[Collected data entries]
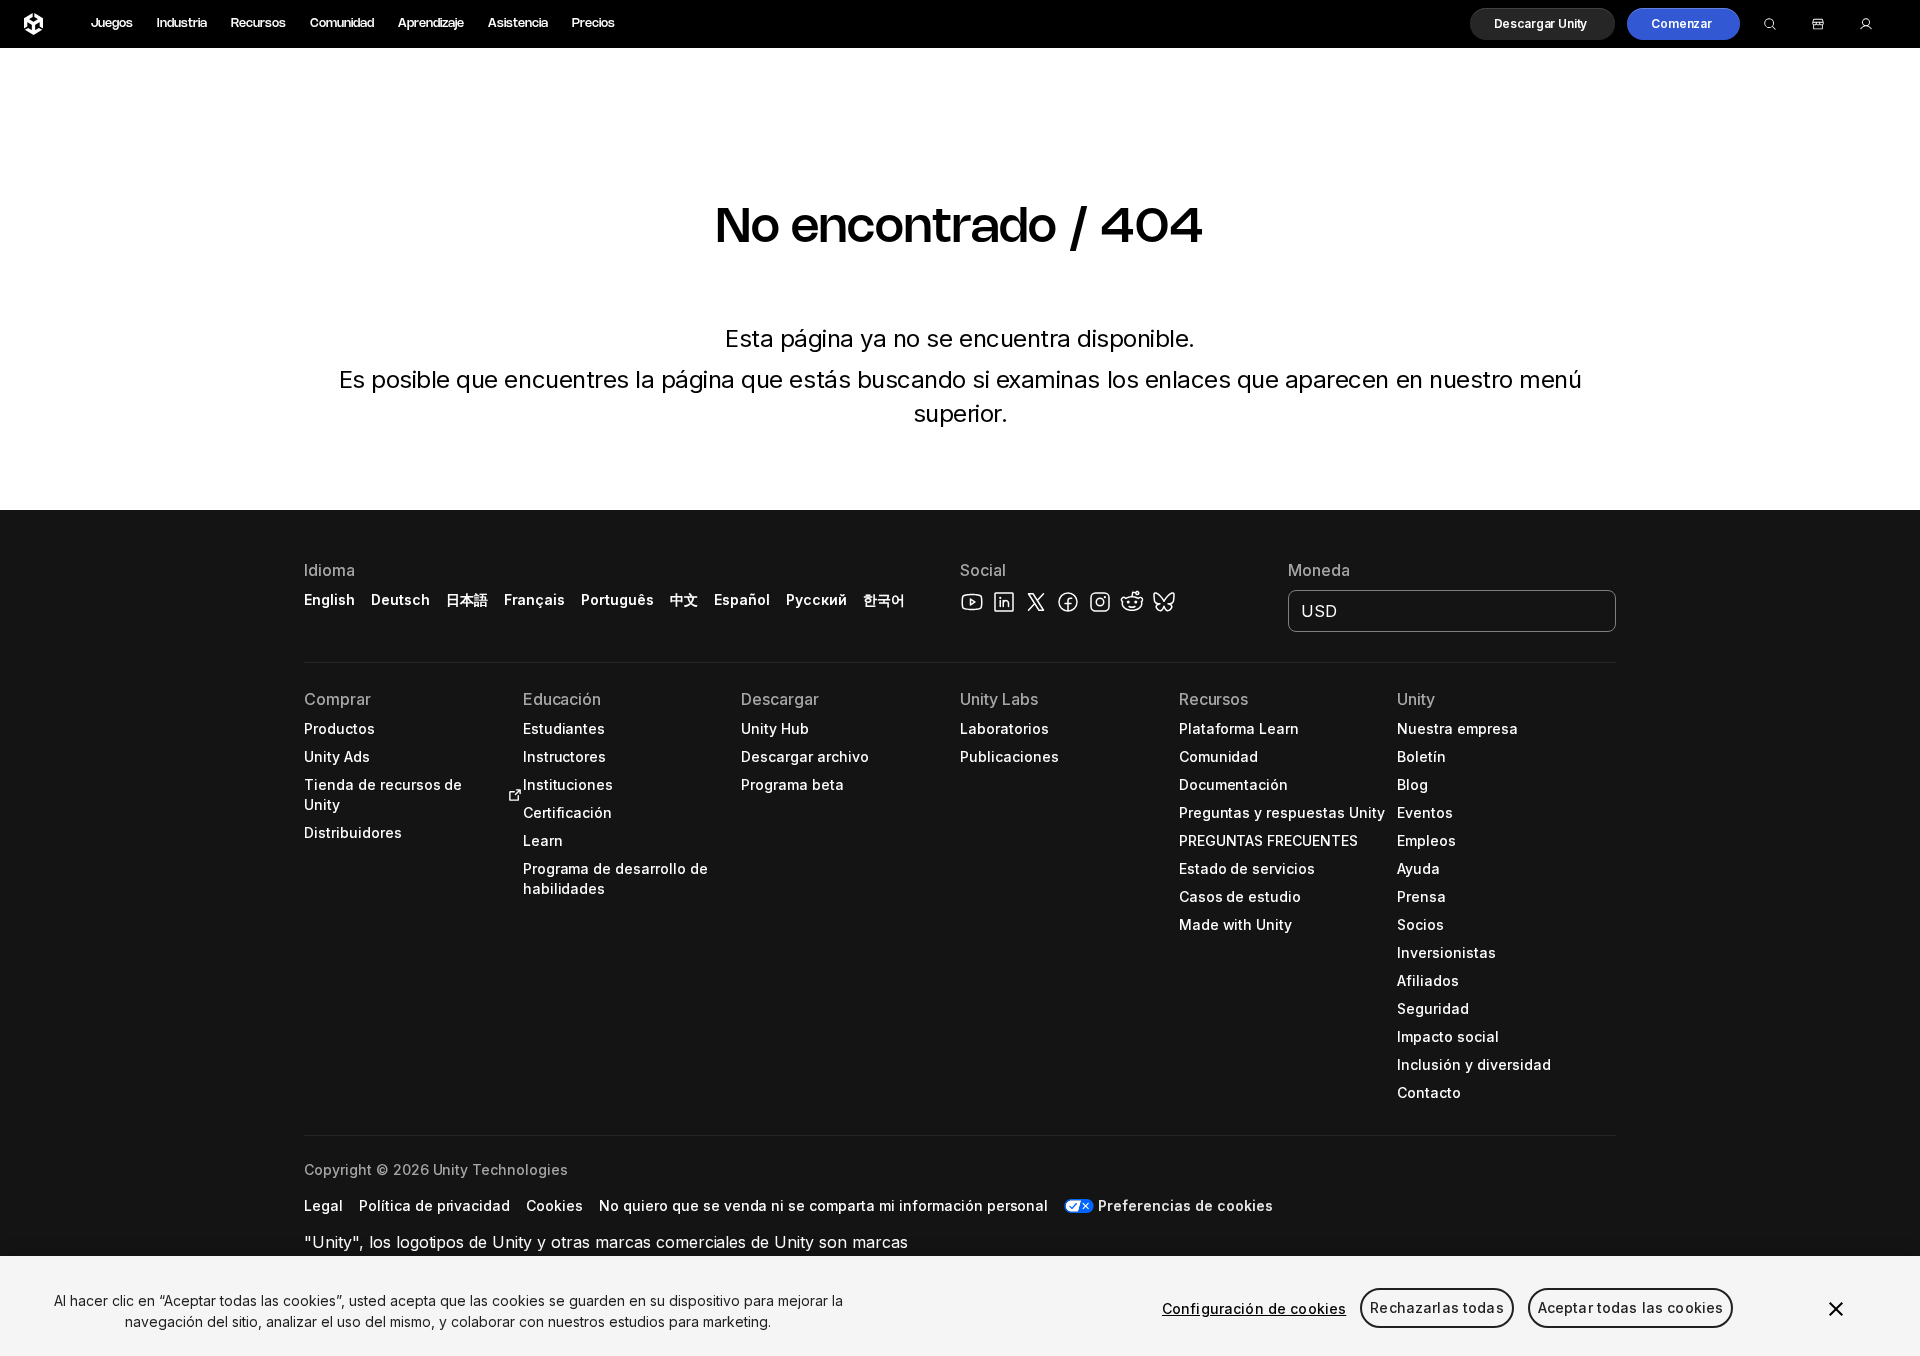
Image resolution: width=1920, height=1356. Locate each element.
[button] (1543, 24)
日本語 (467, 599)
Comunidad (342, 23)
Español (742, 599)
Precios (593, 23)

TASK DESCRIPTION: Give every line above again exactly, with no pictures.

RESPONSE AREA:
Image resolution: width=1920, height=1356. Locate each element.
[button] (1543, 24)
日本語 (467, 599)
Comunidad (342, 23)
Español (742, 599)
Precios (593, 23)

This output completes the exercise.